Set exercise — Can you return the data as a JSON list of strings, one string per line with blank lines omitted, starting with the line containing "Where should I click to: Click the PDF" and going on through the line containing "pos(329,145)", both included?

Extracted information —
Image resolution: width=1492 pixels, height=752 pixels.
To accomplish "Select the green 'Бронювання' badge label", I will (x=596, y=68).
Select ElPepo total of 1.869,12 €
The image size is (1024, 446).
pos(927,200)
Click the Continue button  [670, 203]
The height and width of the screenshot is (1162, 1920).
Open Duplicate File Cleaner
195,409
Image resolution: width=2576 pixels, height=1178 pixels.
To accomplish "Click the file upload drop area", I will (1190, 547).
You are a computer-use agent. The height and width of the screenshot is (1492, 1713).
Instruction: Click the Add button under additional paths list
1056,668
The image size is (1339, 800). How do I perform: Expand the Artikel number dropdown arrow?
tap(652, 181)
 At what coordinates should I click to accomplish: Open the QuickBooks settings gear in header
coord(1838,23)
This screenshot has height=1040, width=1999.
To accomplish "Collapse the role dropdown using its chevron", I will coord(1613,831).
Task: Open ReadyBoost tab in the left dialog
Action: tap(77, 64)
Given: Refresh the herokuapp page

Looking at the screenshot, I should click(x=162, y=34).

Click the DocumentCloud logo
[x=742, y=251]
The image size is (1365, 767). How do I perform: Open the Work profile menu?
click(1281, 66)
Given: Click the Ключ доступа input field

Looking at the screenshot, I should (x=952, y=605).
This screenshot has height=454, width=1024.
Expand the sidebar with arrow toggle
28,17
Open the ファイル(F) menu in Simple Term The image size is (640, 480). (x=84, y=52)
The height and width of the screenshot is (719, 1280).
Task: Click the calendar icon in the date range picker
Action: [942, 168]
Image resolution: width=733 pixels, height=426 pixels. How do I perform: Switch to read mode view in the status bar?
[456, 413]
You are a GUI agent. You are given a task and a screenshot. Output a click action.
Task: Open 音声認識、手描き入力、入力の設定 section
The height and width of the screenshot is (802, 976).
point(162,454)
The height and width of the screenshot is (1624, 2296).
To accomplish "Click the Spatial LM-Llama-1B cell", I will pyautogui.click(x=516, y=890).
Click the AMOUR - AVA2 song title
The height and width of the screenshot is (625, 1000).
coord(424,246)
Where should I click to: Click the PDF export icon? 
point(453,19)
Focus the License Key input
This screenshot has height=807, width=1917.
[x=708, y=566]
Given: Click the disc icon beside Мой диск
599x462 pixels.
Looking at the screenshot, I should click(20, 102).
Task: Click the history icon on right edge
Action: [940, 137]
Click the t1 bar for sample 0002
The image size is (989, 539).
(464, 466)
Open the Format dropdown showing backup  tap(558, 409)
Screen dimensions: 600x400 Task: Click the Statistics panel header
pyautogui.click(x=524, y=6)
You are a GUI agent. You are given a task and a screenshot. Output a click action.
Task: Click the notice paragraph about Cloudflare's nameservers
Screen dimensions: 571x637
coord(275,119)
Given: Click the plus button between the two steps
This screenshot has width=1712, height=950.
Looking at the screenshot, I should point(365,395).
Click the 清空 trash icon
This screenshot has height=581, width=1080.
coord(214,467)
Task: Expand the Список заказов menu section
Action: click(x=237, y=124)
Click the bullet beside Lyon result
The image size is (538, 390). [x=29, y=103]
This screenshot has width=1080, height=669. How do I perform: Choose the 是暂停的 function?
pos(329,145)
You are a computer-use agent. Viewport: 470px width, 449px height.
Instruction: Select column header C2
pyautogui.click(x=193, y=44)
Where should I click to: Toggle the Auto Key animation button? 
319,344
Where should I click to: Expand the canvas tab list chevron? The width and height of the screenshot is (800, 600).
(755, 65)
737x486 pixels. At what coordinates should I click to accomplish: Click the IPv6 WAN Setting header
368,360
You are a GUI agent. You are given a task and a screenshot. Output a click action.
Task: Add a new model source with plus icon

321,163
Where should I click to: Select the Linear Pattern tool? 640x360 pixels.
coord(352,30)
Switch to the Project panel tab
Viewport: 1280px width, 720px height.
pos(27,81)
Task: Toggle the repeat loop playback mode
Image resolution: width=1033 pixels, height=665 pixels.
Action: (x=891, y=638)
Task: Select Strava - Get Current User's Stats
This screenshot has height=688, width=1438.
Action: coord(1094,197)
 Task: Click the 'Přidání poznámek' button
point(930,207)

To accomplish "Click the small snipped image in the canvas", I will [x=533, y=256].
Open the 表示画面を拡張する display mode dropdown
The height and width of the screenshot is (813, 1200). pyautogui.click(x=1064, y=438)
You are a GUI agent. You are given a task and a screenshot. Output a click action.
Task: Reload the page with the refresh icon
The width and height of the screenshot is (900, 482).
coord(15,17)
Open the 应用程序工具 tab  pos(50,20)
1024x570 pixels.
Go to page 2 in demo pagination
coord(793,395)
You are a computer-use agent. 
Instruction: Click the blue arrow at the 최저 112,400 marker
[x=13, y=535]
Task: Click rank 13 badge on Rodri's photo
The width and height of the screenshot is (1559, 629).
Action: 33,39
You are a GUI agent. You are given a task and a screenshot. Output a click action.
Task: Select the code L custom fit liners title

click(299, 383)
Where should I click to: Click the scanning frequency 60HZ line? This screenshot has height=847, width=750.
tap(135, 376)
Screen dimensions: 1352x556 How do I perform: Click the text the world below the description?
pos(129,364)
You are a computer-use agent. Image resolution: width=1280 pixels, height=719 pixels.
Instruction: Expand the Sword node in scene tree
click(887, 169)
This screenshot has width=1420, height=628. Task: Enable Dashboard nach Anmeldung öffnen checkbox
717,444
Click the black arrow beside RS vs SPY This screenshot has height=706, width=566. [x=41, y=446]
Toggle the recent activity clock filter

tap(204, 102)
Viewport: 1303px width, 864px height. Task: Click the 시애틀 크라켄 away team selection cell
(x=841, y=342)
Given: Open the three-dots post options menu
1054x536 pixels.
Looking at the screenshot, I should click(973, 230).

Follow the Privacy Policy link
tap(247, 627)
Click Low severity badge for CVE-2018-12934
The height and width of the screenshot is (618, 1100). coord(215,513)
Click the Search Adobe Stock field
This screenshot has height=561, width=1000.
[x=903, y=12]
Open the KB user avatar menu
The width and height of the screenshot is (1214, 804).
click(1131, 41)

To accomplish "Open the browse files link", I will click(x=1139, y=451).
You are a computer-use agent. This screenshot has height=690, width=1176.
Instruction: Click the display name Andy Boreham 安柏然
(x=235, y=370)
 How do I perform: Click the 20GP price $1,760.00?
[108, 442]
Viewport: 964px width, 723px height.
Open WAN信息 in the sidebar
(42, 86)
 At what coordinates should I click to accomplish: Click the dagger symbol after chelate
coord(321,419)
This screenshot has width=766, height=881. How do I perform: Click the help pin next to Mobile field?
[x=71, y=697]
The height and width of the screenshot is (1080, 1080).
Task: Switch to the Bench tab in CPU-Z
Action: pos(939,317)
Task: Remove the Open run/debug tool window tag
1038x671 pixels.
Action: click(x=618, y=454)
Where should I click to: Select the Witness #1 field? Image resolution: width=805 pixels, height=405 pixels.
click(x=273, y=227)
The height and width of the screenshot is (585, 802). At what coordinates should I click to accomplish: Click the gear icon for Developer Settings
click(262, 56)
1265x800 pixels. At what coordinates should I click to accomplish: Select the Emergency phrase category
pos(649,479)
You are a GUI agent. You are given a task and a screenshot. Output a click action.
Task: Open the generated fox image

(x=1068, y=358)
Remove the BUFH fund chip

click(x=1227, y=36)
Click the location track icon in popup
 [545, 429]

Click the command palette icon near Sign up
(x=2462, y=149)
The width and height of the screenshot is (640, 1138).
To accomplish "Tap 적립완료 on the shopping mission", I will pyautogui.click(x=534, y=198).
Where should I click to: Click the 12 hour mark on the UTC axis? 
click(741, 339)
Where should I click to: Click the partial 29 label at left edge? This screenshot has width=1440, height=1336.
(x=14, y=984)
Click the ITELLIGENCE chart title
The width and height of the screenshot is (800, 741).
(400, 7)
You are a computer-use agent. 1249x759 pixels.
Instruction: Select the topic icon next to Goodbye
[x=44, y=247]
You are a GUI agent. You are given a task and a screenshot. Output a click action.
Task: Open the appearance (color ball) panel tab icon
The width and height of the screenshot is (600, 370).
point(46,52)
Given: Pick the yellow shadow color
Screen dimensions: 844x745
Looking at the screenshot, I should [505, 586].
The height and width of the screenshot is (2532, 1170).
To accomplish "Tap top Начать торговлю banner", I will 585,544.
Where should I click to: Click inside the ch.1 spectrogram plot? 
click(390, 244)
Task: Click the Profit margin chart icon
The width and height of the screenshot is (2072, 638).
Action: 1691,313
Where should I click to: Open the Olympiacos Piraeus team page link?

Written answer —
[
  "Where should I click to: Click the PDF export icon? ",
  "point(453,19)",
  "Focus the License Key input",
  "This screenshot has height=807, width=1917.",
  "[x=708, y=566]",
  "Given: Click the disc icon beside Мой диск",
  "599x462 pixels.",
  "Looking at the screenshot, I should click(20, 102).",
  "Task: Click the history icon on right edge",
  "Action: [940, 137]",
  "Click the t1 bar for sample 0002",
  "The image size is (989, 539).",
  "(464, 466)",
  "Open the Format dropdown showing backup  tap(558, 409)",
  "Screen dimensions: 600x400 Task: Click the Statistics panel header",
  "pyautogui.click(x=524, y=6)",
  "You are a GUI agent. You are given a task and a screenshot. Output a click action.",
  "Task: Click the notice paragraph about Cloudflare's nameservers",
  "Screen dimensions: 571x637",
  "coord(275,119)",
  "Given: Click the plus button between the two steps",
  "This screenshot has width=1712, height=950.",
  "Looking at the screenshot, I should point(365,395).",
  "Click the 清空 trash icon",
  "This screenshot has height=581, width=1080.",
  "coord(214,467)",
  "Task: Expand the Список заказов menu section",
  "Action: click(x=237, y=124)",
  "Click the bullet beside Lyon result",
  "The image size is (538, 390). [x=29, y=103]",
  "This screenshot has width=1080, height=669. How do I perform: Choose the 是暂停的 function?",
  "pos(329,145)"
]